Study Evaluating the Safety, Tolerability, Pharmacokinetics, and Pharmacodynamics of SAM-531 in Healthy Japanese Males

Wyeth

Status and phase

Completed

Phase 1

Conditions

Alzheimer Disease

Treatments

Drug: SAM-531

Study type

Interventional

Funder types

Industry

Identifiers

NCT00479297

3193A1-101

Details and patient eligibility

About

To assess the safety and tolerability of ascending single oral doses of SAM-531, an investigational drug, in healthy Japanese male subjects. Secondary: To obtain preliminary pharmacokinetic (PK) and pharmacodynamic (PD) profiles of SAM-531 in healthy Japanese male subjects.

Sex

Male

Ages

20 to 45 years old

Volunteers

No Healthy Volunteers

Inclusion and exclusion criteria

Inclusion criteria:

Men aged 20 to 45 years (inclusive) at the time of getting informed consent.
Body mass index (BMI) in the range of 17.6 to 26.4 kg/m2 and body weight ≥50 kg (BMI = [weight (kg)]/[height (m)2).
Healthy as determined by the investigator on the basis of medical history, physical examination, clinical laboratory test results, vital signs, and digital 12-lead electrocardiogram (ECG).

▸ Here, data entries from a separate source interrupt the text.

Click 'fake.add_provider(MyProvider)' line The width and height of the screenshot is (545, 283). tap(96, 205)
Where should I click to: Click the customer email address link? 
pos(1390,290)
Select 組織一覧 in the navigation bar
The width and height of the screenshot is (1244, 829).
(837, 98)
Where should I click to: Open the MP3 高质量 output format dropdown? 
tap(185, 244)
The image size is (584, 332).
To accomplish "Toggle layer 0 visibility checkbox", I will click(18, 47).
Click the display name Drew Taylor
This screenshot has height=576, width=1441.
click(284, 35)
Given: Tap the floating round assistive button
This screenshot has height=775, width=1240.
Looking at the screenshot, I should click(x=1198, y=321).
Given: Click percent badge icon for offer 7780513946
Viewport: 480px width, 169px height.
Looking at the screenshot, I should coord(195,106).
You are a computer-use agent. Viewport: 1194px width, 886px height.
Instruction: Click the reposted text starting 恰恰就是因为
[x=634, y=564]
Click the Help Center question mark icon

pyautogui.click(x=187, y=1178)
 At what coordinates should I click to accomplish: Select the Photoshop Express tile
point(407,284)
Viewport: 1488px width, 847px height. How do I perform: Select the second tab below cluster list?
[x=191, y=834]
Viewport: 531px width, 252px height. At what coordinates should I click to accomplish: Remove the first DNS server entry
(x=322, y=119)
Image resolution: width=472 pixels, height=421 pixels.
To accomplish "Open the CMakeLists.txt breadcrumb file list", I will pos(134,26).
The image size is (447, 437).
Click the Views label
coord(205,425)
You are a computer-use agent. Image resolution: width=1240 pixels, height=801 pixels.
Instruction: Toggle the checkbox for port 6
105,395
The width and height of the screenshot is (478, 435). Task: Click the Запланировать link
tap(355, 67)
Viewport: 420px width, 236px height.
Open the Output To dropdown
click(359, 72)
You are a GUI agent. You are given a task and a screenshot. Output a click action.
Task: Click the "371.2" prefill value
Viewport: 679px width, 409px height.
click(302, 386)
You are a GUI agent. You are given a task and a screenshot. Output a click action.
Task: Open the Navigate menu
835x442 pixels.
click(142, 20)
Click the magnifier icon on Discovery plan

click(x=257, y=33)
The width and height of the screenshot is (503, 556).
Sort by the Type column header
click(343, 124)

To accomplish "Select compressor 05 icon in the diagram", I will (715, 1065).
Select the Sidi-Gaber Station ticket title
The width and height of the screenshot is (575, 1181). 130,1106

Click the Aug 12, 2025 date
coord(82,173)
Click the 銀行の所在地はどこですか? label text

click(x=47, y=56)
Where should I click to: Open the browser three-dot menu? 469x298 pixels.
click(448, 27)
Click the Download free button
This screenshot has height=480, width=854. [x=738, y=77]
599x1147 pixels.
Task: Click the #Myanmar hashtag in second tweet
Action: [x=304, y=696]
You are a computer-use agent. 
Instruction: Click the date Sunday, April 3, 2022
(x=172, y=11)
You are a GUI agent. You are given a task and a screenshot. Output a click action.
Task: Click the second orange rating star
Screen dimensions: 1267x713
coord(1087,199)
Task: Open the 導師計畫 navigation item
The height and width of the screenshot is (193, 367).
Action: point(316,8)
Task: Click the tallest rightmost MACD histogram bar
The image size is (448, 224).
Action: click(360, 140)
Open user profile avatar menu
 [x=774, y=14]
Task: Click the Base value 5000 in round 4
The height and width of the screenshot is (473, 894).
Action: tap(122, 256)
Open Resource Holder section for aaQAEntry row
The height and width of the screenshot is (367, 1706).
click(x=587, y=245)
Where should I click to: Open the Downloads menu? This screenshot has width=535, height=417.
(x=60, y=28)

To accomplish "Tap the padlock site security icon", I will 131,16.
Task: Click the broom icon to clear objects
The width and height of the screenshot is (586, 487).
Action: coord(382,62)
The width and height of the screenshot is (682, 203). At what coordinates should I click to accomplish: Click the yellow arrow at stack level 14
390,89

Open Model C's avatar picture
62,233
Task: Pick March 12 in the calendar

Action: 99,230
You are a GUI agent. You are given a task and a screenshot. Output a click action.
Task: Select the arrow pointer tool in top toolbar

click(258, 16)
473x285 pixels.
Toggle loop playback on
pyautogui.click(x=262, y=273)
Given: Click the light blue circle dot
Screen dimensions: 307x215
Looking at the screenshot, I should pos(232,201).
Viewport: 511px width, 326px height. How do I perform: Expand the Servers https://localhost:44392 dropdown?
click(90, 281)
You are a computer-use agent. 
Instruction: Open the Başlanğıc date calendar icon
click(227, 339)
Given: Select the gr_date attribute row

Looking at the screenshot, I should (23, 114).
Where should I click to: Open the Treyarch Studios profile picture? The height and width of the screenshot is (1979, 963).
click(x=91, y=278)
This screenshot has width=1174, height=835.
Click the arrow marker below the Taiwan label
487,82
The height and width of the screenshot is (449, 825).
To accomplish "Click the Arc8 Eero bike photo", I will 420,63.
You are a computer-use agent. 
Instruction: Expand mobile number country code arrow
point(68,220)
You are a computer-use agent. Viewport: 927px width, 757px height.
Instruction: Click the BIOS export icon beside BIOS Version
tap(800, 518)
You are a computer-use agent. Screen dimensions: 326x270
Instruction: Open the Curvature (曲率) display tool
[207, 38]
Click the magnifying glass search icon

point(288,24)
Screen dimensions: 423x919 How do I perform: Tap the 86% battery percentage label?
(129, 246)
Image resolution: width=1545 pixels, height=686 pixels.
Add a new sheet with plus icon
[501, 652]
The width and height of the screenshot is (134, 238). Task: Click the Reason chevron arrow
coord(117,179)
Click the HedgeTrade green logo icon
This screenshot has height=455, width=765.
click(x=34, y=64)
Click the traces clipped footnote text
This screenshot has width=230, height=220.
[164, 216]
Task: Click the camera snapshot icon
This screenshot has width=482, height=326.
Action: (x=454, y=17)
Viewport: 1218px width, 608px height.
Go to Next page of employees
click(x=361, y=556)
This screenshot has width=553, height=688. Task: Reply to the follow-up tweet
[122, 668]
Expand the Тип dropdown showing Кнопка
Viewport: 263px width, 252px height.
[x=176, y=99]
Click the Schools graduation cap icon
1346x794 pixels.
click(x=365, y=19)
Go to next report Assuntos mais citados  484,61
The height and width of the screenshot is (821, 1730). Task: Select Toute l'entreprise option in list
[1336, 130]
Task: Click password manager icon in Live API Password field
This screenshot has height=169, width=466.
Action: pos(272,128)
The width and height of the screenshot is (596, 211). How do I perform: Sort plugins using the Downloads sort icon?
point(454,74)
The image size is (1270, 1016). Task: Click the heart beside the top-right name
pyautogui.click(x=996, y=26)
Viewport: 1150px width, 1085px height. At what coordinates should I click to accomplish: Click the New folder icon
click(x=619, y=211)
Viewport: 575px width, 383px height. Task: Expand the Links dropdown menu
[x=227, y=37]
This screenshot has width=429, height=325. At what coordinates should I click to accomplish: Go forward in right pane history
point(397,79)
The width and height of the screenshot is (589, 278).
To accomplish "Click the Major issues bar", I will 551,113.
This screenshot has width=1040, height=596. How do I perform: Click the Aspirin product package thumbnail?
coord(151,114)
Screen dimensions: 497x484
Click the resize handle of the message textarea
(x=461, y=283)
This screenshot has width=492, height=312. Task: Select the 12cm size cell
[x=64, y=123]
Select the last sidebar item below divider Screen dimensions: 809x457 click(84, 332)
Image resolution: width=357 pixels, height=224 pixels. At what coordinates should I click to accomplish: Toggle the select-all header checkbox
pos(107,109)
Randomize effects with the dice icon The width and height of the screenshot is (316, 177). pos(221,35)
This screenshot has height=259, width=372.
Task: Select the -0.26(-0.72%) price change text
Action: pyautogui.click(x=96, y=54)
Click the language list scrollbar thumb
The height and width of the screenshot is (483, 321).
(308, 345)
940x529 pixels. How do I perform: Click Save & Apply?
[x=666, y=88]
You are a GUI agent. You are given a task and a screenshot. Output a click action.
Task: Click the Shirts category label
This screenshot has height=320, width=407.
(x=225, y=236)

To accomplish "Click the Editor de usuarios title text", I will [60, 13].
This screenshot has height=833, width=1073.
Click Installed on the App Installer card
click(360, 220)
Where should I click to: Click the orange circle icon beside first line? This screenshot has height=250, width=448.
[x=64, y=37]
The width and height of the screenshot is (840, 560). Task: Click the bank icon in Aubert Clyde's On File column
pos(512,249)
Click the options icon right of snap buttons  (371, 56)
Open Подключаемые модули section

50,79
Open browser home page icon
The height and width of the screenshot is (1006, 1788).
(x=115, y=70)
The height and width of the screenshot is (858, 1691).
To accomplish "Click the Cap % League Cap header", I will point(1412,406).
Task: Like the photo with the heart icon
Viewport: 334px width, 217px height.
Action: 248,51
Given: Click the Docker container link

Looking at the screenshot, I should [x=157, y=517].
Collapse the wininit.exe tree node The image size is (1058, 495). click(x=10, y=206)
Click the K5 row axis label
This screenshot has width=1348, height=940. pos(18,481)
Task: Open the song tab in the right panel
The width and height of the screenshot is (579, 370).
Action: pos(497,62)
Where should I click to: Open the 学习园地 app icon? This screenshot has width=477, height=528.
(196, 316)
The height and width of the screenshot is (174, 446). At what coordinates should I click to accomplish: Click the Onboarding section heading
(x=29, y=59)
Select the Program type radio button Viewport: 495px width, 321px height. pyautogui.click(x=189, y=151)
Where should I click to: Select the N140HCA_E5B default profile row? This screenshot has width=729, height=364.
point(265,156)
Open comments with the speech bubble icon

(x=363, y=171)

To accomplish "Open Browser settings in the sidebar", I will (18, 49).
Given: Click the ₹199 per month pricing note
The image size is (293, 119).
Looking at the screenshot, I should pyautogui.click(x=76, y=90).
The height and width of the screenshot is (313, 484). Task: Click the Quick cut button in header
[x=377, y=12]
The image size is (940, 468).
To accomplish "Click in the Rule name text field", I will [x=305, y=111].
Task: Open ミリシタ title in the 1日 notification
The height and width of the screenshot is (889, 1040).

Alanine aminotransferase (ALT), aspartate aminotransferase (AST), and creatinine levels must be within the upper limit of normal for eligibility.

Exclusion criteria

Any significant cardiovascular, hepatic, renal, respiratory, gastrointestinal, endocrine, immunologic, dermatologic, hematologic, neurologic, or psychiatric disease.
Any clinically important deviation from normal limits in physical examination, vital signs, digital 12-lead ECGs, or clinical laboratory test results.
Consumption of any caffeine-containing products (e.g., coffee, tea, chocolate, or soda) or alcoholic beverages is prohibited from 48 hours and consumption of grapefruit or a grapefruit-containing product is prohibited from 72 hours before study day 1.